By default, GitHub grants GITHUB_TOKEN either read-only or read-write permissions depending on your repository settings. Explicitly declaring permissions in your workflow makes the intended access clear and prevents accidental over-permissioning.
Why this matters
A compromised or malicious action running within a job could exploit broad GITHUB_TOKEN permissions to, for example, push code, create releases, or read secrets. Scoping permissions tightly limits the blast radius of such an event.
Example
# Workflow-level default: restrict everything to read-only
permissions:
contents: read
jobs:
build:
runs-on: ubuntu-latest
# No job-level override: this job uses workflow-level permissions
steps:
- uses: actions/checkout@de0fac2e4500dabe0009e67214ff5f5447ce83dd # v6.0.2
publish:
runs-on: ubuntu-latest
# Job-level override: publishing requires write access to packages
permissions:
contents: read
packages: write
steps:
- uses: actions/checkout@de0fac2e4500dabe0009e67214ff5f5447ce83dd # v6.0.2
We recommend that you:
- set a restrictive workflow-level default (for example,
contents: read) and grant additional permissions per job only where needed - prefer
permissions: {}for jobs that require no GitHub API access - avoid
permissions: write-all - review permissions when adding new jobs or actions, especially third-party ones
See the GitHub documentation on workflow permissions for the full list of available permission scopes and their effects.
GitHub app permissions
When a workflow needs to act as a GitHub app (for example, to obtain an installation token with elevated or cross-repository access), the permissions granted to that token should also be restricted to the minimum required.

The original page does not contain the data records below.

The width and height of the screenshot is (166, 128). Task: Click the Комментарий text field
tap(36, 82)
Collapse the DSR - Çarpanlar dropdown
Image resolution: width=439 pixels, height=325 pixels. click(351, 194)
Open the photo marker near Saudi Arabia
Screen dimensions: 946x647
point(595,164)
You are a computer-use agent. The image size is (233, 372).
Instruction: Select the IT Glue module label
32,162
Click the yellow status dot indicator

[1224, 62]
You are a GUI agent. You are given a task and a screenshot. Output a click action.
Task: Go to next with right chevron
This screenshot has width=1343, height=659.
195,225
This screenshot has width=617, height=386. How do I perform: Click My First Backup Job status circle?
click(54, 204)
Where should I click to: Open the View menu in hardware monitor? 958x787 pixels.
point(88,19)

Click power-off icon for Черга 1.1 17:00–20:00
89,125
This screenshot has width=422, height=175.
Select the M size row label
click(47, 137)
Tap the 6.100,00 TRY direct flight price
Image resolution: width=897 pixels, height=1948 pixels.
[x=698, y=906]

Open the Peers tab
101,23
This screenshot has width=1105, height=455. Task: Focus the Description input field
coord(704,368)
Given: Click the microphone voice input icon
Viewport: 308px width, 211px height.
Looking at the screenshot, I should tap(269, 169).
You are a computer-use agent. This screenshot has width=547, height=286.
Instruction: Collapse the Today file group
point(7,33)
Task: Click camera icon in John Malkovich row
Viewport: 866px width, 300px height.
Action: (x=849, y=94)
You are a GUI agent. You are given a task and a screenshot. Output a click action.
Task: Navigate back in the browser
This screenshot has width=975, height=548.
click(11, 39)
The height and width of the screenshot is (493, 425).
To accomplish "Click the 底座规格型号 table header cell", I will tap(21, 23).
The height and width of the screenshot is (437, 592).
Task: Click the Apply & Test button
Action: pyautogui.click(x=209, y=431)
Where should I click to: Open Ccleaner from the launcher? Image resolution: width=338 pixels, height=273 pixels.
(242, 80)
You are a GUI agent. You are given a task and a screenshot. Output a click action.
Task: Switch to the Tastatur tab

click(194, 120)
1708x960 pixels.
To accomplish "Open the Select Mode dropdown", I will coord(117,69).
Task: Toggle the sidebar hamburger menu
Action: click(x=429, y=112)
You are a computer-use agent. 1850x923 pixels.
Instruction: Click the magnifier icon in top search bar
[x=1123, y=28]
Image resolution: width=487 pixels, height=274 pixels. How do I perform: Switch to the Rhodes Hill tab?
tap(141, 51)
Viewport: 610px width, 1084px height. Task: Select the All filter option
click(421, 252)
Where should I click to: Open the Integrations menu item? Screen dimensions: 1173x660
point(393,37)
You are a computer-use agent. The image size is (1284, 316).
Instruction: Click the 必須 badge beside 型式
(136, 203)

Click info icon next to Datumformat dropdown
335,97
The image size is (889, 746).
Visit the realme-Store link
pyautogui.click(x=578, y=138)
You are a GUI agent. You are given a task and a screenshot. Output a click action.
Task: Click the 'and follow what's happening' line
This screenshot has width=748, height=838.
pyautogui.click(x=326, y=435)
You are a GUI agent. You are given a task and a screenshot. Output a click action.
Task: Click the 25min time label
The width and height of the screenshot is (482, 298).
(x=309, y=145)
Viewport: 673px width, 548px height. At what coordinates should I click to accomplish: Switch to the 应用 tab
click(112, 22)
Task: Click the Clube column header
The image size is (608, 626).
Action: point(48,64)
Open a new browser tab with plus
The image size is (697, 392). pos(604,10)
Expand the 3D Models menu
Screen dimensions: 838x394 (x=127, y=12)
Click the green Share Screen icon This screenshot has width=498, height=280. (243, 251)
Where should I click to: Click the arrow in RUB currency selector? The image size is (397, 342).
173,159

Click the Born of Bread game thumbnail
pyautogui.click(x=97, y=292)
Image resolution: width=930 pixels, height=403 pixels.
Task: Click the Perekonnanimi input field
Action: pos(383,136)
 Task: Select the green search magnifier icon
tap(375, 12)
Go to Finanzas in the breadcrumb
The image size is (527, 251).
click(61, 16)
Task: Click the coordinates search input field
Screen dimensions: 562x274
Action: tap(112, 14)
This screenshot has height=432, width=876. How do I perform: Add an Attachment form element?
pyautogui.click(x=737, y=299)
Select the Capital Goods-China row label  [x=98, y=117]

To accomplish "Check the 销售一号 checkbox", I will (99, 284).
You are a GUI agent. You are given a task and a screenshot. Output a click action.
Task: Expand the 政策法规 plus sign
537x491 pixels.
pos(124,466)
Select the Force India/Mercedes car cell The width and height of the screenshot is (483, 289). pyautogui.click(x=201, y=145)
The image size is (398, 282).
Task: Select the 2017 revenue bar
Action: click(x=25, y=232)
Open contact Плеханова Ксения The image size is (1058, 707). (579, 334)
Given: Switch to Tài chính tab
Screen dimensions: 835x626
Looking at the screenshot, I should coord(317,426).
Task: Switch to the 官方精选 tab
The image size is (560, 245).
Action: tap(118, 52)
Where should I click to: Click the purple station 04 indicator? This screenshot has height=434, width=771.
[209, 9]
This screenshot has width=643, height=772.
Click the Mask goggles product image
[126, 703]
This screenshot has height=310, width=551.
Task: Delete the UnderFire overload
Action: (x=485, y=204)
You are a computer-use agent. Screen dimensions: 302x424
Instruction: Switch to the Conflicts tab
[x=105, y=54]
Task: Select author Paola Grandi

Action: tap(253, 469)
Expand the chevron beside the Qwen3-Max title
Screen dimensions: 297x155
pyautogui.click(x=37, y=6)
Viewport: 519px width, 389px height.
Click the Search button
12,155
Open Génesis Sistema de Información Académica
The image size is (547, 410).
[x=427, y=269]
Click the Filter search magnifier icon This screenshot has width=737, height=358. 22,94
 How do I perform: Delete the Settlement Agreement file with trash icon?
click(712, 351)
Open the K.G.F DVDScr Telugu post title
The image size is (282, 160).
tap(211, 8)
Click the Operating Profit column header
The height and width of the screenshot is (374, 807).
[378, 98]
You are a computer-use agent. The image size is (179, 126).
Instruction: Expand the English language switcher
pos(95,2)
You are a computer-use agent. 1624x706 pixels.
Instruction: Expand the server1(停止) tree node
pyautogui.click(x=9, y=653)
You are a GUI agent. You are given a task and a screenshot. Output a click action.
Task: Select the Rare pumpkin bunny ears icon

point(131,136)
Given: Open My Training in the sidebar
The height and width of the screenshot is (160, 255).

Actions such as actions/create-github-app-token accept a permission input that limits the scopes included in the generated installation token. Explicitly declaring these scopes follows the same principle of least privilege as job-level GITHUB_TOKEN permissions and reduces the blast radius if the token is misused or leaked.
Example
jobs:
get-token:
runs-on: ubuntu-latest
permissions:
contents: read
steps:
- uses: actions/create-github-app-token@1b10c78c7865c340bc4f6099eb2f838309f1e8c3 # v3.1.1
id: app-token
with:
client-id: ${{ vars.APP_CLIENT_ID }}
private-key: ${{ secrets.APP_PRIVATE_KEY }}
# Restrict the installation token to only the permissions needed
permission-contents: read
permission-pull-requests: write
We recommend that you:
- always declare explicit permission inputs when generating an installation token rather than relying on the app's full permission set
- limit scopes to those actually required by the job
- review app permissions when the workflow changes, in the same way you would review
GITHUB_TOKENpermissions
See the GitHub documentation on creating installation access tokens and the actions/create-github-app-token documentation for full details.